Caroline SCHAEFER a qualifié le Cadre harmonisé comme un exercice permettant d’avoir des résultats acceptés de tous sur la base d’analyses consensuelles en matière d’évaluation de la sécurité alimentaire et nutritionnelle. ‘’C’est un outil fédérateur qui aide à la prise de décision et un instrument de mise en œuvre de la Politique nationale de sécurité alimentaire et nutritionnelle’’, a noté Caroline SCHAEFER.
Elle n’a pas manqué de reconnaitre que des défis importants restent à relever pour que cet exercice soit profitable aux populations vulnérables de façon durable. Mme SCHAEFER a évoqué la mise en œuvre des réponses dans le temps, une coordination renforcée et cohérente des acteurs pour gagner en temps, en ressources et avoir plus d’impacts.

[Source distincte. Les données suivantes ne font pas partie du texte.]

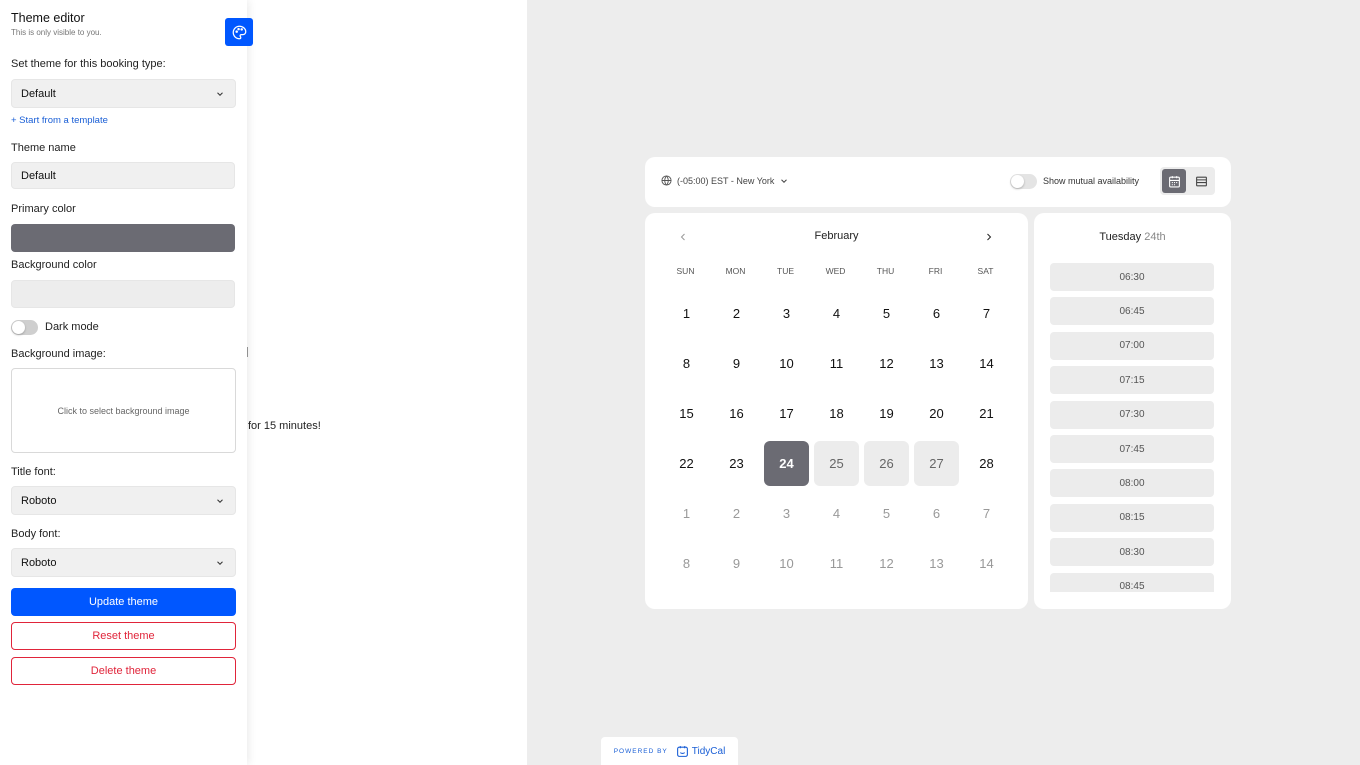 Image resolution: width=1360 pixels, height=765 pixels. I want to click on update-theme-button: Update theme, so click(124, 602).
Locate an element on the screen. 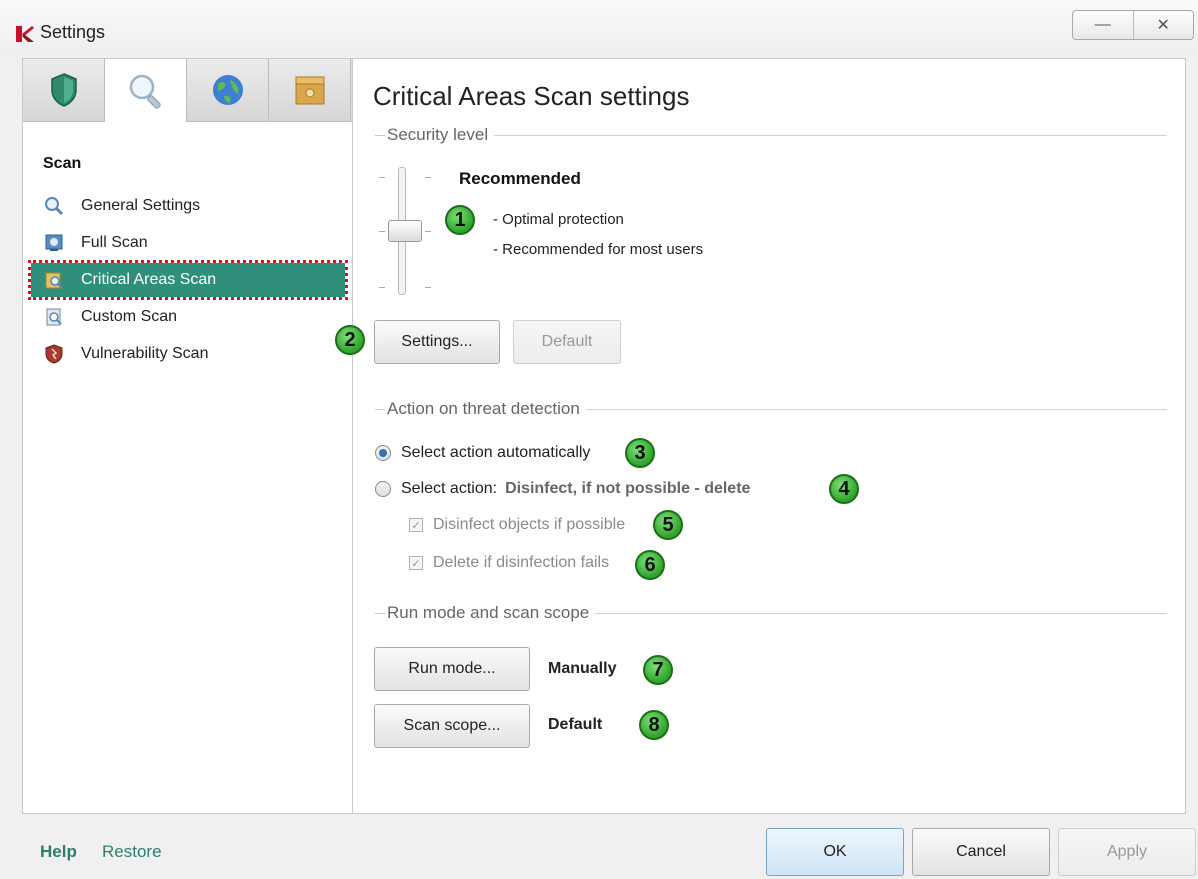 The image size is (1198, 879). sidebar-item-label: Full Scan is located at coordinates (114, 242).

Elle a enfin salué les efforts consentis par l’État malien et ses partenaires pour la mise en place du dispositif national de sécurité alimentaire chapeauté par le Commissariat à la sécurité alimentaire dans la dynamique de mise en œuvre de la Politique nationale de la sécurité alimentaire et nutritionnelle.
Le ministre commissaire à la Sécurité alimentaire, Redouwane Ag Mohamed Ali, a rappelé que le Système d’alerte précoce s’est engagé depuis quelques années dans un processus d’harmonisation des méthodologies d’évaluation de l’insécurité alimentaire aiguë, appelé Cadre harmonisé. Selon lui, le cadre harmonisé en tant qu’outil consensuel et fédérateur est implémenté et renseigné à partir des informations issues des différentes enquêtes d’évaluations de la situation alimentaire et nutritionnelle à travers le pays.

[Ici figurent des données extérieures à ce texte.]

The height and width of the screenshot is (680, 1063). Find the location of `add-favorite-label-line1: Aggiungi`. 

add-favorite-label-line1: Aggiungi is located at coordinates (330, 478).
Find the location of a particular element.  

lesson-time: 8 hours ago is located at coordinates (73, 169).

Le ministre commissaire à la Sécurité alimentaire a expliqué que les résultats de la campagne agro-syvo-pastorale 2020-2021 sont des facteurs contributifs les plus déterminants pour l’évaluation de la situation alimentaire et nutritionnelle.
Il a souligné que les informations font état d’une pluviométrie globalement suffisante pour les cultures malgré un démarrage difficile par endroits, mais provocant des inondations localisées à travers le pays ; d’une crue forte favorable aux cultures de riz de submersion libre et contrôlée et la production halieutique, mais qui a aussi causé des pertes de superficie de culture par endroits.
Aux dires du ministre, ces facteurs ont impacté les perspectives de récoltes qui s’annoncent moyennes à bonnes. Sur le plan pastoral, déclare-t-il, la biomasse est abondante, mais des cas de feu de brousse pouvant créer des déficits sont rapportés. Aussi, le commissaire à la sécurité alimentaire a-t-il souligné que la non-culture du coton va affecter la disponibilité de l’accès à l’aliment bétail.
« Malgré ces conditions climatiques favorables, l’impact de la maladie à COVID-19 a affecté certaines activités et l’insécurité ainsi que les conflits communautaires n’ont pas permis l’exécution correcte des travaux agricoles dans certaines zones du centre du pays où de nombreux déplacés internes ont été enregistrés. Les populations de ces zones, dont les moyens d’existence sont fortement entamés, pourraient connaitre des situations difficiles encore cette année », a déploré le ministre commissaire à la Sécurité alimentaire.
Il a appelé les participants à examiner avec professionnalisme l’ensemble des informations afin de cibler les populations les plus vulnérables et à proposer les réponses les mieux appropriées.